Fatty acid-induced induction of Toll-like receptor-4/nuclear factor-κB pathway in adipocytes links nutritional signalling with innate immunity

Authors


Dr A. Schäffler, Department of Internal Medicine I, University of Regensburg, D-93042 Regensburg, Germany. Email: andreas.schaeffler@klinik.uni-regensburg.de
Senior author: Werner Falk, email: werner.falk@klinik.uni-regensburg.de

Summary

To study the effects of fatty acids and the involvement of the Toll-like receptor-4/nuclear factor-κB (TLR-4/NF-κB) pathway with respect to the secretion of adipokines from adipocytes 3T3-L1 adipocytes were stimulated with increasing doses of fatty acids.
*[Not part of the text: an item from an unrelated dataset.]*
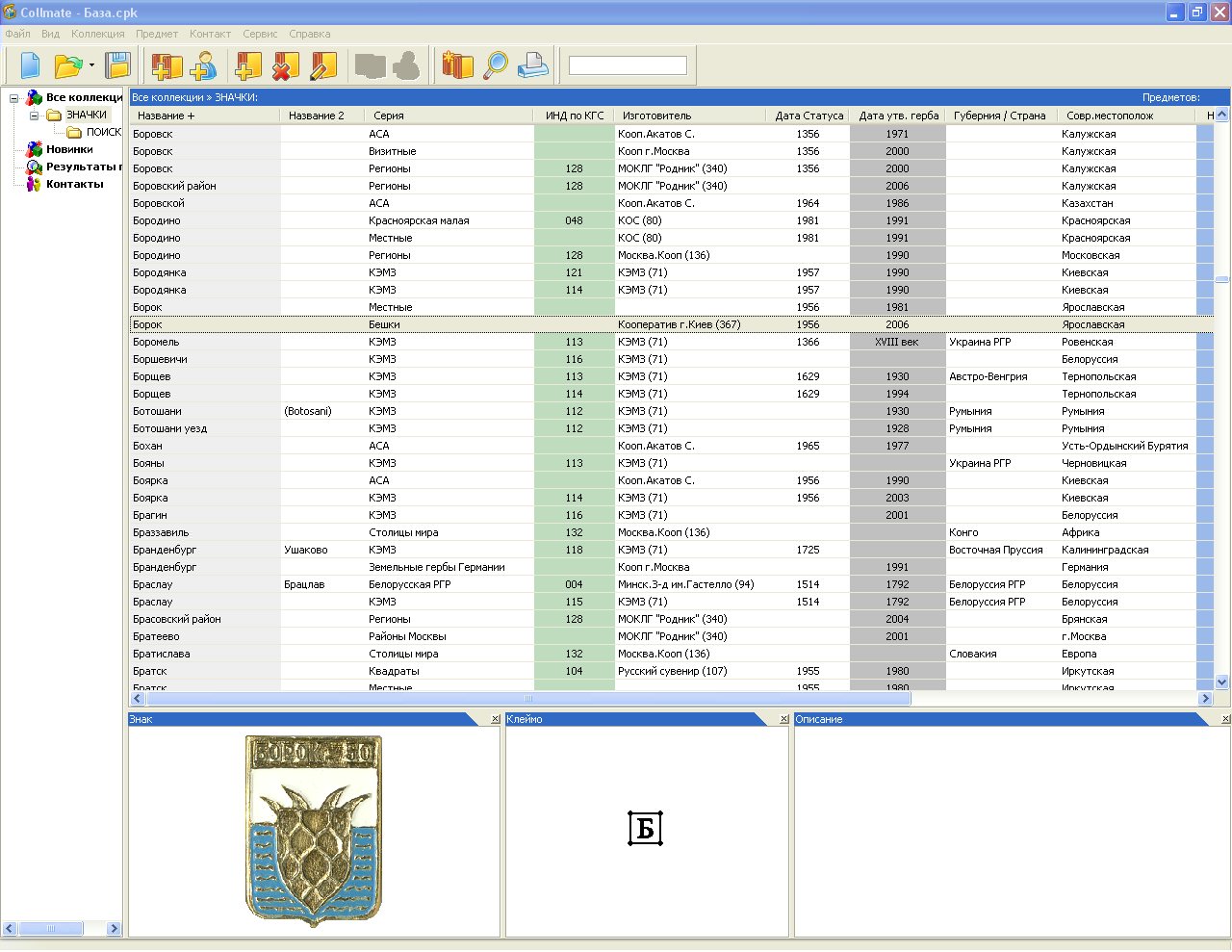Select the Контакты tree item
The width and height of the screenshot is (1232, 952).
[x=74, y=184]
The secretion of adiponectin, resistin and monocyte chemoattractant protein-1 (MCP-1) was measured by enzyme-linked immunosorbent assay. The NF-κB p65 nuclear translocation and TLR-4 expression were investigated by Western blot. The effects mediated by NF-κB were tested using a specific NF-κB-inhibitor and TLR-4-induced effects were analysed with a neutralizing TLR-4 antibody. Binding of 14C-labelled fatty acids to TLR-4/MD-2 was investigated using a FLAG-tagged extracellular part of TLR-4 fused to full-length MD-2 via a linker (lipopolysaccharide-Trap). The messenger RNA (mRNA) expression of adipokines in abdominal adipose tissue of rats fed a standard chow or a high-fat diet was investigated by reverse transcription–polymerase chain reaction. The TLR-4 is induced during adipocyte differentiation and its expression is enhanced following fatty acid stimulation. The stimulatory effects of stearic and palmitic acids on MCP-1 secretion and of palmitoleic acid on resistin secretion are mediated via NF-κB. The stimulatory effects of stearic, palmitic and palmitoleic acids on resistin secretion and the stimulatory effect of stearic acid on MCP-1 secretion are mediated via TLR-4. Fatty acid-mediated effects are caused by an endogenous ligand because fatty acids were shown not to bind directly to TLR-4/MD-2. Adipose tissue mRNA expression and serum levels of adipokines did not differ in rats fed a high-fat diet. These data provide a new molecular mechanism by which fatty acids can link nutrition with innate immunity.